La rubrica, a cura di Ezio Maifrè, per capire i modi di dire
dialettali, grazie alla spiegazione e ad un racconto specifico.
Questa rubrica settimanale dei
"modi di dire", nel contesto del racconto, ha lo scopo di rammentare in
gergo dialettale una espressione e non si riferisce a fatti e a persone.Era una calda sera d’estate degli anni ’70. La frescura e la quiete dei boschetti del Dosso donavano alla balera dell’Eden una gioiosa atmosfera. La fisarmonica del Pédru spandeva le sue note fin quasi agli argini dell’Adda. Lentamente la gente affollava la spaziosa pista da ballo ricavata su una ombrosa terrazza.
In quel sabato sera si era deciso di tenere una festa popolare, con pane, salame e formaggio, offerta da un politico intraprendente.
S’era vicini alle elezioni politiche e molta gente era intervenuta, forse più per mangiare a sbafo, che per udire la prolusione del “ candidato “ ansioso di racimolare voti.
I giovani s’erano passati la voce e avevano approfittato dell’occasione per sfogarsi in tanghi, valzer e mazurche.

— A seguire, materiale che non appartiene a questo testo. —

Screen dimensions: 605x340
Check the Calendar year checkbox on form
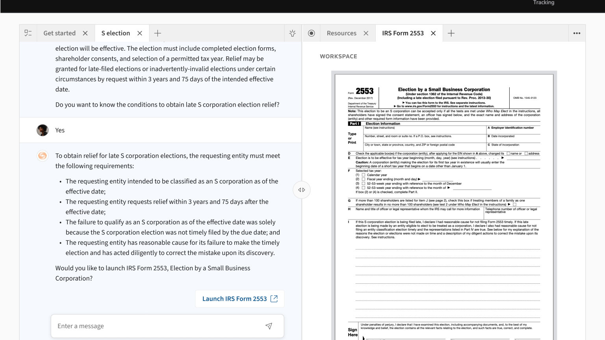pyautogui.click(x=364, y=175)
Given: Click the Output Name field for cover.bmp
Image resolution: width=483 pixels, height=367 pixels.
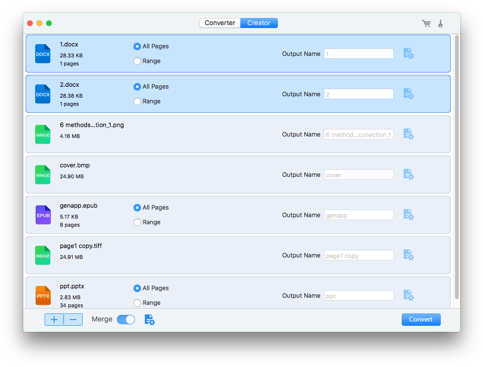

Era un piacere vedere lo svolazzar di gonne e i sorrisi delle ragazze strette ai fianchi da togliere il fiato.
Insomma, le sedie intorno alla balera erano sempre vuote e la spaziosa pista da ballo pareva un formicaio impazzito tale era l’intreccio dei danzatori.
L’accaparrarsi delle ragazze era frenetico. Sgusciavano dalla stretta affettuosa e amorosa da un giovanotto all’altro come trottole non appena una suonata era finita.
Solo in un canto una sedia era occupata. Era del politico che aspettava il suo turno sicuro che avrebbe, con la sua favella, incantato tutti. Guardava con ansietà le sedie intorno alla pista. Si vedeva palese il suo desiderio che fossero piene di attenti suoi uditori. Era naturale: per quei ragazzi la musica era la loro gioia, per il politico il parlare era suo orgasmo.
Campa caval che l’erba cresce. Il Pédru non finiva più di suonare la fisarmonica. Suonava con gli occhi chiusi. Sul tavolino la caraffa del litro di vino si era svuotata due volte. Le sue dita, leggere come quelle di un millepiedi, sembravano solo sfiorare i tasti, mentre il turbinio gioioso dei giovani faceva aria al suo sudore.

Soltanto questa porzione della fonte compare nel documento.